### Source text ###
# Nikon D3100



## tbone (Jul 23, 2009)

I went looking at new camera's today. I am looking to upgrade to a much better camera. The one I am really leaning towards is the Nikon D3100. Do any of you have any experience with this camera? Any complaints, good points, etc. This will be the most money I've ever spent on a camera, so I want to make sure it's worth it.


----------



## freedomcell (Nov 8, 2010)

I don't own one, but I have a sister and a brother who both recently bought this camera and they both love it.


----------



## threshershark (Sep 7, 2007)

Tbone,

The D3100 is a great camera and you will not be disappointed! The only comment I will make stems from your assertion that budget is a big part of your decision making process.

DSLR cameras have been very, very good for the last 5 years or so. Once you have one, the tendency is for people to expand their selection of lenses to get better at the type of photography they enjoy the most. Action, macro, landscapes, portraits, wildlife, etc.

Lenses are actually the bigger part of the value proposition these days. My only suggestion if cash is tight would be to consider a used Nikon D40. On almost any given day you will find a few on the KSL classifieds. Usually they come with the kit lens, which is an 18-55mm.

The D40 is outstanding, and continues to be used by a few professionals that I know. Going this route might allow you to spend more cash on lenses than a latest-and-greatest kit. 

In my experience, knowledge about how to use the camera's controls and having quality glass are much bigger factors in creating great imagery than which body you choose. 

If this is your first significant jump into the DSLR world, my recommendation would be to get a lightly used body and learn how to use it well. Spend the bulk of your budget on glass, which depreciates less and has more impact on image quality.


----------



## sawsman (Sep 13, 2007)

Good info thresher.

I'm looking for a new camera as well. My main concern is getting it wet, you know out in the tube and stuff. I like my little cheapo pocket camera because I can stick it in the tube, vest or shirt pocket easily and it dosen't take up too much space. On the other hand, I want something that takes better pictures. What a dilema I have... :| 

Sorry tbone.. dont mean to high jack.


----------



## tbone (Jul 23, 2009)

Sawsman, you didn't high jack anything. The more conversation the better in my opinion. Thresher thank you for the comment as well, that gives me some good things to think about. When I went to Picture Line in Salt Lake they also told me about a few of the different options, when it comes to lenses. The two lenses I looked at in addition to the one that comes with the camera is the 50mm and I think it was a 55-200, I think. I can't remember which one came with the camera now.


----------



## threshershark (Sep 7, 2007)

Saws - yes having a camera of the more expensive variety go in the drink is a sobering thought. While there are some ruggedized/waterproof point and shoots, none of them offer the range of adjustment than an SLR brings to the table.
### Raw records ###
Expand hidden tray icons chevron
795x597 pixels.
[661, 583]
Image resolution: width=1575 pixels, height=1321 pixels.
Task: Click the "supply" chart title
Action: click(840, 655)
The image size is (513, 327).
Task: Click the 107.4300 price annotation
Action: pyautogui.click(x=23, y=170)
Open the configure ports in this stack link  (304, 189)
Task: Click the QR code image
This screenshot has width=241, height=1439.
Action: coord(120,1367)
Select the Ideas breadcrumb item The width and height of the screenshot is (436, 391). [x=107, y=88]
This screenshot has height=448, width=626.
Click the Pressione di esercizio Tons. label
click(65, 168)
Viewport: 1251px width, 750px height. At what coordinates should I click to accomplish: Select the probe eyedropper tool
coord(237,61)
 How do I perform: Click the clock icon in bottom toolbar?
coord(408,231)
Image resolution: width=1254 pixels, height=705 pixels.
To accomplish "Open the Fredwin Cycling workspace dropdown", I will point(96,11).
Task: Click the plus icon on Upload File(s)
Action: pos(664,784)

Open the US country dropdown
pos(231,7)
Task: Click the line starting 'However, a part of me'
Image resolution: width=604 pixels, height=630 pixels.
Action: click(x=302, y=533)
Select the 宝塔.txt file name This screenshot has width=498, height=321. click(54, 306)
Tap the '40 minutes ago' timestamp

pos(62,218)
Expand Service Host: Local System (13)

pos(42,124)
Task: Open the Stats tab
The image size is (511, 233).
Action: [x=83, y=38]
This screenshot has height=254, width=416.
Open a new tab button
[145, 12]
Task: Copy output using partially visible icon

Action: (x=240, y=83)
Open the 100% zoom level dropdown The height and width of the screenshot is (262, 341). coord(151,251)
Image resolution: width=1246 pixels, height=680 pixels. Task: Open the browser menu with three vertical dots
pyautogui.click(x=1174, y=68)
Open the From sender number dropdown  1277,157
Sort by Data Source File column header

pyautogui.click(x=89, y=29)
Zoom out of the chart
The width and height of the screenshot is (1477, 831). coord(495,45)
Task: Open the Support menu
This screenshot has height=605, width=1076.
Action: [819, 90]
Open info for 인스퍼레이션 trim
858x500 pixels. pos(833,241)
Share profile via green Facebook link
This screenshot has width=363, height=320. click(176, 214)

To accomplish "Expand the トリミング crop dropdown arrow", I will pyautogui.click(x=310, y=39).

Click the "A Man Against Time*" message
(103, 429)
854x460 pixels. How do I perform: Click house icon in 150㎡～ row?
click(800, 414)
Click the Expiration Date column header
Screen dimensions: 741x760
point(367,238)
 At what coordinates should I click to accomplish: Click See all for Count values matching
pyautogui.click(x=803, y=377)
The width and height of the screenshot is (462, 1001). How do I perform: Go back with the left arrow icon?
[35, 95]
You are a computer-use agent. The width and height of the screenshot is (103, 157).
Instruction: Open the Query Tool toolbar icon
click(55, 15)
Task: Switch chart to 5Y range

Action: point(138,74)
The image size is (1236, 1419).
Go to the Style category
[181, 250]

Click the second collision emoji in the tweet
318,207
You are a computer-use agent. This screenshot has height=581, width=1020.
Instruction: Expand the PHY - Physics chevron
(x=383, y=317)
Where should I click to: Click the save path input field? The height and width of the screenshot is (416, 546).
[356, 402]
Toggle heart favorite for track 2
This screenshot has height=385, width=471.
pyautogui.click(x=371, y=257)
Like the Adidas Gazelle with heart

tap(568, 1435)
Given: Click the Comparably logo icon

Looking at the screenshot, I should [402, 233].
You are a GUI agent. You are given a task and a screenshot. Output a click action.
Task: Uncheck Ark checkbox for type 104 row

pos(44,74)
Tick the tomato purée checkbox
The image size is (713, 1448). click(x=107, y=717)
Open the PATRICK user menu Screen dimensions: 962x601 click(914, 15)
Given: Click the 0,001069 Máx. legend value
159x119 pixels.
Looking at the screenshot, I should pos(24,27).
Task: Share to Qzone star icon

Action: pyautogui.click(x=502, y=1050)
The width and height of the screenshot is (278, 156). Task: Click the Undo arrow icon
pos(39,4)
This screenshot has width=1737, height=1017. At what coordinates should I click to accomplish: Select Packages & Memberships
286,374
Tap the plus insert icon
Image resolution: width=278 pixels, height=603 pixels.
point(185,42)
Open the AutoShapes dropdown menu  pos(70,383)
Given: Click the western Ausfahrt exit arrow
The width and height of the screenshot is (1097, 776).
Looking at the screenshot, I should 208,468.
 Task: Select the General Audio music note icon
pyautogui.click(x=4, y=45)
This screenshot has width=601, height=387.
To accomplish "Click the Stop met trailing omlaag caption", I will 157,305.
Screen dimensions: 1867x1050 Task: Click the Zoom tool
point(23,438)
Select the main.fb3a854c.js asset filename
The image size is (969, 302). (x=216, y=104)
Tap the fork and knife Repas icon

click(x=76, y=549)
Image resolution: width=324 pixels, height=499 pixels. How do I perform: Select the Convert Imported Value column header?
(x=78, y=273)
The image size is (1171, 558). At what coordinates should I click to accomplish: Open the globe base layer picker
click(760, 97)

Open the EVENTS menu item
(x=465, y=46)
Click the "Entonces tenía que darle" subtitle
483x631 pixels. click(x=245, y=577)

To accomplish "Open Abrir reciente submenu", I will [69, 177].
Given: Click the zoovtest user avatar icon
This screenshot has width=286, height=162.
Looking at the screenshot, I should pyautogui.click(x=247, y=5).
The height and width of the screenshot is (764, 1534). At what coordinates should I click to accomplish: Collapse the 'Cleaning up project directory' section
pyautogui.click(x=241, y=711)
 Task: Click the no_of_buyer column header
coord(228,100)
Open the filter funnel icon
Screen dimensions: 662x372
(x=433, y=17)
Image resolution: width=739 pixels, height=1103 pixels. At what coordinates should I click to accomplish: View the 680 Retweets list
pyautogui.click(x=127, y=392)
###
* [Exercise]
According to the camera forum thread, which kit lens usually comes with a used Nikon D40? The data is not needed here.

* [Response to this task]
An 18-55mm lens.